Copy exactly the stretch of data below from the line with "Schedule (487, 219)" through the line with "Previews (1216, 1319)", including both of those lines.
(Dataset records begins)
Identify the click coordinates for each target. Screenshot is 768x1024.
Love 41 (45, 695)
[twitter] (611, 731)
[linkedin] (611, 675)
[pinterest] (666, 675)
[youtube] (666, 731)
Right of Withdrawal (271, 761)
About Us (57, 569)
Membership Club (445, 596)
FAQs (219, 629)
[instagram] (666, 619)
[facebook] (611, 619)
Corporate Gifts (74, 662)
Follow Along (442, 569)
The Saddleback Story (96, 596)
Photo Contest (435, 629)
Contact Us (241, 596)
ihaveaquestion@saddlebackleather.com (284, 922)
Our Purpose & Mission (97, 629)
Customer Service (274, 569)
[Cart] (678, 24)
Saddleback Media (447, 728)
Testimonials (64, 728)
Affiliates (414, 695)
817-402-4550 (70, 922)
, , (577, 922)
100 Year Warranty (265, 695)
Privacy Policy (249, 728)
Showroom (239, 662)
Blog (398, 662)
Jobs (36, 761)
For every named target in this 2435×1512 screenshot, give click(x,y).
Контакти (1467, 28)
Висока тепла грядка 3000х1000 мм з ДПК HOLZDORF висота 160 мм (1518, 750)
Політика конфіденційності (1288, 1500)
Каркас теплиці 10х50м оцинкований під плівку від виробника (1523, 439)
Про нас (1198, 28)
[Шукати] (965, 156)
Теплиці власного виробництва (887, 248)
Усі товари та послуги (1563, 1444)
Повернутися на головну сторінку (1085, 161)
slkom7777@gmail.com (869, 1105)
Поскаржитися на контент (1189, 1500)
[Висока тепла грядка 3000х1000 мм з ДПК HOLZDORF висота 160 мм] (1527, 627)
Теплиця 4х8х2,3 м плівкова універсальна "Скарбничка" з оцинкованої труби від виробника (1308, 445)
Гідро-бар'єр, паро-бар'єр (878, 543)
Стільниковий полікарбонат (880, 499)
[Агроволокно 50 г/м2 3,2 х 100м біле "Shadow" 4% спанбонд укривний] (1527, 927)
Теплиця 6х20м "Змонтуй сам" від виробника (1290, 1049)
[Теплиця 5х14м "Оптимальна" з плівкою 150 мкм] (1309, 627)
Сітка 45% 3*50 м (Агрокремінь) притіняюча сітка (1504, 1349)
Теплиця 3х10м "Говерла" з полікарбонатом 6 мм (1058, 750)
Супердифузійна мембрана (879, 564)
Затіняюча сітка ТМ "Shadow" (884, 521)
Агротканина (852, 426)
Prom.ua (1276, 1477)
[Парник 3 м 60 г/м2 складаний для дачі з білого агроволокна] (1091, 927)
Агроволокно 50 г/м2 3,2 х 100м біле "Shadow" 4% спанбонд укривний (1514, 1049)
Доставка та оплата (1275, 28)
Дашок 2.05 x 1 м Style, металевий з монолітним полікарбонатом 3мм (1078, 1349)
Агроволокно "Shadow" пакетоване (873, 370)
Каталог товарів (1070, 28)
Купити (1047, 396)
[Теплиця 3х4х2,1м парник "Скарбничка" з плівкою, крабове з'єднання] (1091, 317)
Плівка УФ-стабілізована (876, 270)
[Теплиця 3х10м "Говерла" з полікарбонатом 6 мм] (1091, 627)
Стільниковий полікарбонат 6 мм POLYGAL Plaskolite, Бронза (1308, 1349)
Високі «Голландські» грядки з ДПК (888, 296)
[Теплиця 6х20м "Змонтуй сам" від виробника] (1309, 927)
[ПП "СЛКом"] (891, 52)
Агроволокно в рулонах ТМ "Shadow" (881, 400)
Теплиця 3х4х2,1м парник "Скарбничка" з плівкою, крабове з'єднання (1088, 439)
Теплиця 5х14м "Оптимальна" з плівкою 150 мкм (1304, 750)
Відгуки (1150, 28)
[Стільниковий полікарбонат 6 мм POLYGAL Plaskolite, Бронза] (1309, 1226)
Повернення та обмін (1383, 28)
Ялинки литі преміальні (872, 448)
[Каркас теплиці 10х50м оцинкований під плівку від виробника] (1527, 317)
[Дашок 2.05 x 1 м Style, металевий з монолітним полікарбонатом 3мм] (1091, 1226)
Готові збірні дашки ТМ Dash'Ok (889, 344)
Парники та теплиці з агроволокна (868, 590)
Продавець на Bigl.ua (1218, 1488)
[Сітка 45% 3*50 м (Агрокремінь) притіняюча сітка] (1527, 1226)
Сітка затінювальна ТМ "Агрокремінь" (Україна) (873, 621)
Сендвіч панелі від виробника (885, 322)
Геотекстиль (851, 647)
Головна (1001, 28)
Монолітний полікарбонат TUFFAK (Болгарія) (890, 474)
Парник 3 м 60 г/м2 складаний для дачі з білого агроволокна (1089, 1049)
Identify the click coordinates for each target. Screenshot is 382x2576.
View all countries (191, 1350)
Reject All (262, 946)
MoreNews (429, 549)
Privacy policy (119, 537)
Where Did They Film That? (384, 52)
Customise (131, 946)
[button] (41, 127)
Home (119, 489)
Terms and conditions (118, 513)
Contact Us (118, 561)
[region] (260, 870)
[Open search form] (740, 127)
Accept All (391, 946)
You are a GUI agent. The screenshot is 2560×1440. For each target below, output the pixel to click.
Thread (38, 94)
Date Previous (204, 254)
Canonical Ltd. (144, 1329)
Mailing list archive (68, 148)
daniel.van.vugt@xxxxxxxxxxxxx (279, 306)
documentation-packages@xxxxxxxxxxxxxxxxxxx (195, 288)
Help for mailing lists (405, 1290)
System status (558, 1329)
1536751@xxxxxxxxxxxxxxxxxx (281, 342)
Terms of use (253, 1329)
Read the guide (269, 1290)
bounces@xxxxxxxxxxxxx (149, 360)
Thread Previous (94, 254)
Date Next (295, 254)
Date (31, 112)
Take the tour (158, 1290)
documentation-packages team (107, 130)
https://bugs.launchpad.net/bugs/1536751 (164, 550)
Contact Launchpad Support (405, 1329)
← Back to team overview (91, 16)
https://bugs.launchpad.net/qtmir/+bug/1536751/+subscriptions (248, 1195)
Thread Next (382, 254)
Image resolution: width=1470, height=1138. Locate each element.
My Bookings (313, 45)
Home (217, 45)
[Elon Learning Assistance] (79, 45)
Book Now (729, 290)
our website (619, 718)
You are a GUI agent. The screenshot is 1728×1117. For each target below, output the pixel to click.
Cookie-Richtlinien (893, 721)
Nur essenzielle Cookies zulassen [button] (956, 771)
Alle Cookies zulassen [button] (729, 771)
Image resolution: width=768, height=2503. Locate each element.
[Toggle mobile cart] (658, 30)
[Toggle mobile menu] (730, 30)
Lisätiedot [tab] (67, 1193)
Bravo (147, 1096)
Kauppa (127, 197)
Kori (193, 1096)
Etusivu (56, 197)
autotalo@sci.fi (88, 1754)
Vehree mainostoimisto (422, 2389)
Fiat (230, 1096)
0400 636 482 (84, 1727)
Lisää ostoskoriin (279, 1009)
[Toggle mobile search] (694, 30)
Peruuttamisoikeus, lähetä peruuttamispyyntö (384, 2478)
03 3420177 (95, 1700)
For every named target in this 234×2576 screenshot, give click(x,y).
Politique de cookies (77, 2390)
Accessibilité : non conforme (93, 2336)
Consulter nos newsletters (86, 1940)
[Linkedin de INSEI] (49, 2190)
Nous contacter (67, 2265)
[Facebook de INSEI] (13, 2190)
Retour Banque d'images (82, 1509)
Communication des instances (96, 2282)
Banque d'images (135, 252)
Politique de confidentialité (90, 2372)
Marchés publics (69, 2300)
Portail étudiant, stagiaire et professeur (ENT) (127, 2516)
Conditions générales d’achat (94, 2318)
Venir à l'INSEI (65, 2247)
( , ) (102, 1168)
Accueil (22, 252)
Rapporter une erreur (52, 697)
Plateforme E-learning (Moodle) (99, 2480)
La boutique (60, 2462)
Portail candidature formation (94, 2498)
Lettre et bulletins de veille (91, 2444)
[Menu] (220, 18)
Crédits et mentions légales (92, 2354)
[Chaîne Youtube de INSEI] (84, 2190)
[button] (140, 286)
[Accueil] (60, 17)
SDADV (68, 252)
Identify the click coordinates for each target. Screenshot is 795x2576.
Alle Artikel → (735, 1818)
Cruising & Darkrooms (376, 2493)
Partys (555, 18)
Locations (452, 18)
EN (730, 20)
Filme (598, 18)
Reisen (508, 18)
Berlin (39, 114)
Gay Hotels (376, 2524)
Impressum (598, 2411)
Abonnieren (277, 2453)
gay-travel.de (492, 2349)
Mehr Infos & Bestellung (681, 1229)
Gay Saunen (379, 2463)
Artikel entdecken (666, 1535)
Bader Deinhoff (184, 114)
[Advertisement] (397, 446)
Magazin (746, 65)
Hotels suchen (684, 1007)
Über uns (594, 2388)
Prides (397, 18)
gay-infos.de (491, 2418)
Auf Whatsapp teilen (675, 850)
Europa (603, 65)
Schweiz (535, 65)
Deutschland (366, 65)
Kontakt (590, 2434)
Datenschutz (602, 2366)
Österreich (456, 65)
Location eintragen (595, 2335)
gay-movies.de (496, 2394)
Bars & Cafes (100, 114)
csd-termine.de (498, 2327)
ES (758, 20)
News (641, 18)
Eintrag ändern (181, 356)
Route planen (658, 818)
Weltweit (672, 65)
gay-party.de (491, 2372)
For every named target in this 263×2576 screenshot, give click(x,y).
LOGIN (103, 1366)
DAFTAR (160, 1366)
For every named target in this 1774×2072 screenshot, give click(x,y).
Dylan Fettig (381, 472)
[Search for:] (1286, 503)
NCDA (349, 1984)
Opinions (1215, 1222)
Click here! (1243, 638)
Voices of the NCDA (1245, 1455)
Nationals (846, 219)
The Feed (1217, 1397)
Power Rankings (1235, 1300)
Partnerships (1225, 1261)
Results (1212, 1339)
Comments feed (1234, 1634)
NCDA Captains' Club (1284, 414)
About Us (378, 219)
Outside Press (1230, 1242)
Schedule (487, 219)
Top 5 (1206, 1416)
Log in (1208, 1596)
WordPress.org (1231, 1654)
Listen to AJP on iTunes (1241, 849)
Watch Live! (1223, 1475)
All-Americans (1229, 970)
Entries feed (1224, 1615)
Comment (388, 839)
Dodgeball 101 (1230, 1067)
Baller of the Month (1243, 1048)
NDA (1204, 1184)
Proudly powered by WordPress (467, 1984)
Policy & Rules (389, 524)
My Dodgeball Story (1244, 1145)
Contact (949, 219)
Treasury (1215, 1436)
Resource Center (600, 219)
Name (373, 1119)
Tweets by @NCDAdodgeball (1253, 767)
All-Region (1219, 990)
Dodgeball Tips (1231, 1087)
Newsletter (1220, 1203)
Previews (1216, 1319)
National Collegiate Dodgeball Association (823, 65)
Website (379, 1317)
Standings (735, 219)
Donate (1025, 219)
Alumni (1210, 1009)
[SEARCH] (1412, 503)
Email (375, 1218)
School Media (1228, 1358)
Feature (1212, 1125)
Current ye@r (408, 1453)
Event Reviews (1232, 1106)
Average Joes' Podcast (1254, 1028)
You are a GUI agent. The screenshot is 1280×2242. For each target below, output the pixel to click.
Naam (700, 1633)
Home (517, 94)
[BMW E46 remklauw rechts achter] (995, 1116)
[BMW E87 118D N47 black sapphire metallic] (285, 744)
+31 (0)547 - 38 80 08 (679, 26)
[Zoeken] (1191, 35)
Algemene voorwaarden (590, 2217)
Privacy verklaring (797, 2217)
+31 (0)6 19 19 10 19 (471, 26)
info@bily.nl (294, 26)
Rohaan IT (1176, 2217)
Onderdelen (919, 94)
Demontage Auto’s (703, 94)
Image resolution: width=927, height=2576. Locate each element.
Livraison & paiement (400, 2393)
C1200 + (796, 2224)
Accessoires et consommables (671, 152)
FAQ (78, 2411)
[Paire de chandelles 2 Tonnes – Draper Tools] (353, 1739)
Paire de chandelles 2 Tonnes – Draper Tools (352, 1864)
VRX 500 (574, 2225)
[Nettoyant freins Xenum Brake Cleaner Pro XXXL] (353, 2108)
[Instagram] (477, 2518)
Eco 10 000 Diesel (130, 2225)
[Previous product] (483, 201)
(Dataset records ends)
Answer for this exercise:
Schedule (487, 219)
Top 5 (1206, 1416)
Log in (1208, 1596)
WordPress.org (1231, 1654)
Listen to AJP on iTunes (1241, 849)
Watch Live! (1223, 1475)
All-Americans (1229, 970)
Entries feed (1224, 1615)
Comment (388, 839)
Dodgeball 101 (1230, 1067)
Baller of the Month (1243, 1048)
NDA (1204, 1184)
Proudly powered by WordPress (467, 1984)
Policy & Rules (389, 524)
My Dodgeball Story (1244, 1145)
Contact (949, 219)
Treasury (1215, 1436)
Resource Center (600, 219)
Name (373, 1119)
Tweets by @NCDAdodgeball (1253, 767)
All-Region (1219, 990)
Dodgeball Tips (1231, 1087)
Newsletter (1220, 1203)
Previews (1216, 1319)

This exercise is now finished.